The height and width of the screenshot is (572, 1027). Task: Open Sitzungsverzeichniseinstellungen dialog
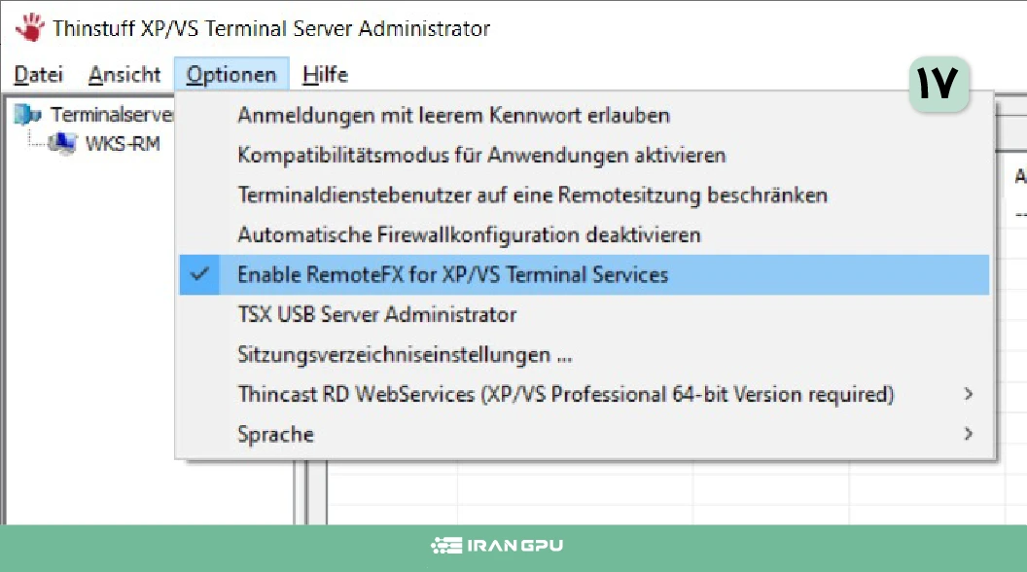[405, 354]
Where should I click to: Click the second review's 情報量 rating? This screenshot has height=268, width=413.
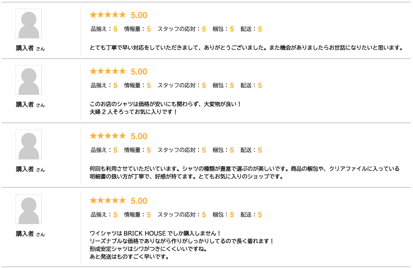click(137, 86)
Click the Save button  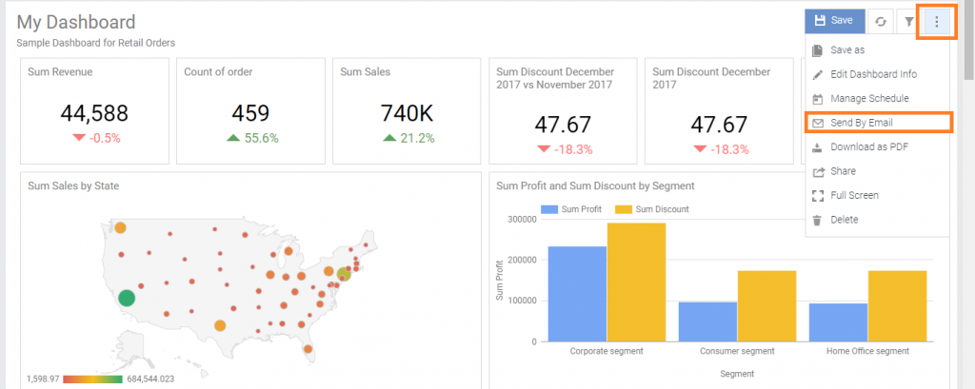(834, 21)
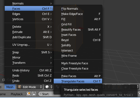
Task: Click the Mesh menu button
Action: 10,87
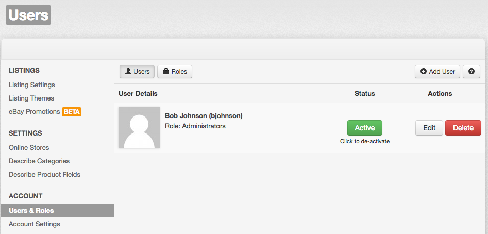Click the plus icon to Add User
This screenshot has height=234, width=488.
424,72

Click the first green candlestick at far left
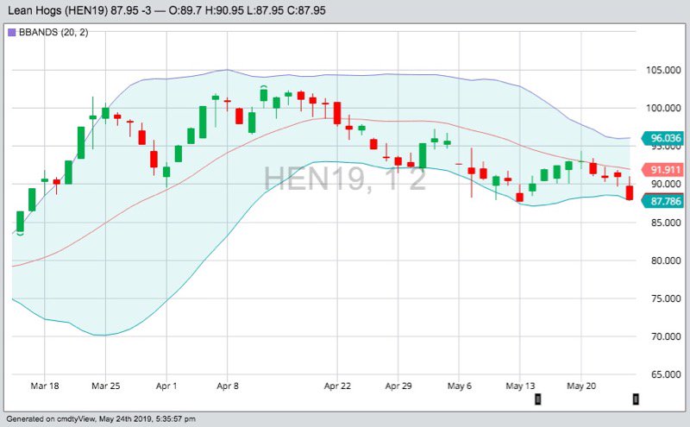20,221
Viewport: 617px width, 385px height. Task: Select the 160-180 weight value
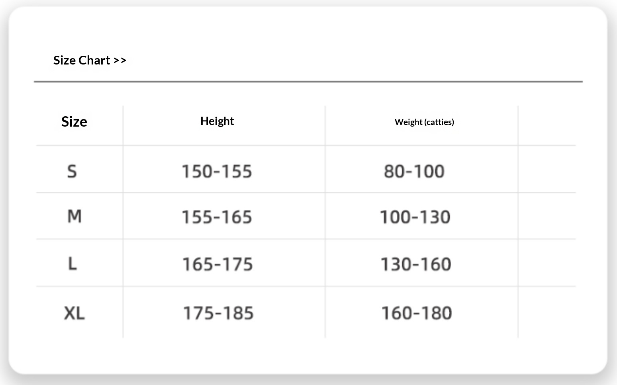(417, 313)
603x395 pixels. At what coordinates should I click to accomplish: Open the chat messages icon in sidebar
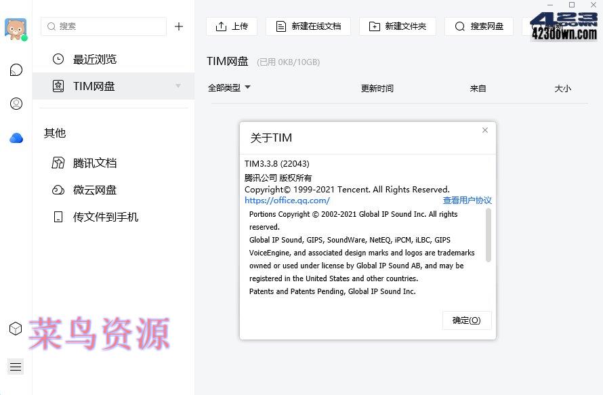click(15, 69)
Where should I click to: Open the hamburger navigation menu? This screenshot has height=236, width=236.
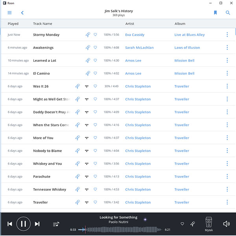9,13
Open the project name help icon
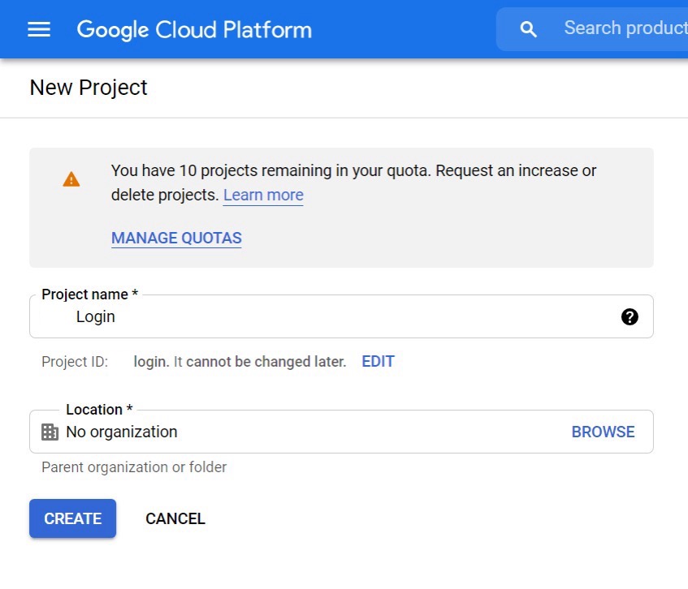 click(630, 316)
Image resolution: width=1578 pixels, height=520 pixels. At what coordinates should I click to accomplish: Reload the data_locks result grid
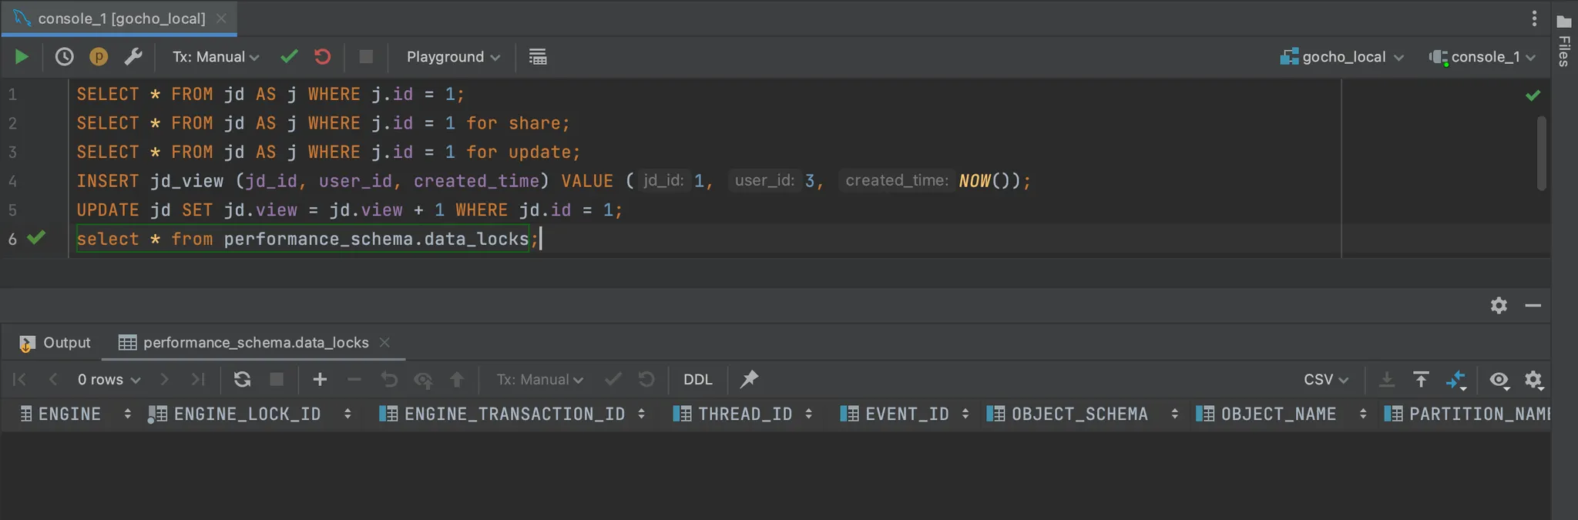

-------------------------

_What the task asks_
In the records above, find the line that contains "Where should I click to: Open" and repeat exactly that line and all lines after it to the end. Do not include pictures.

_Answer to the exercise_
Where should I click to: Open the hamburger navigation menu? This screenshot has height=236, width=236.
9,13
Open the project name help icon
 click(630, 316)
Image resolution: width=1578 pixels, height=520 pixels. At what coordinates should I click to accomplish: Reload the data_locks result grid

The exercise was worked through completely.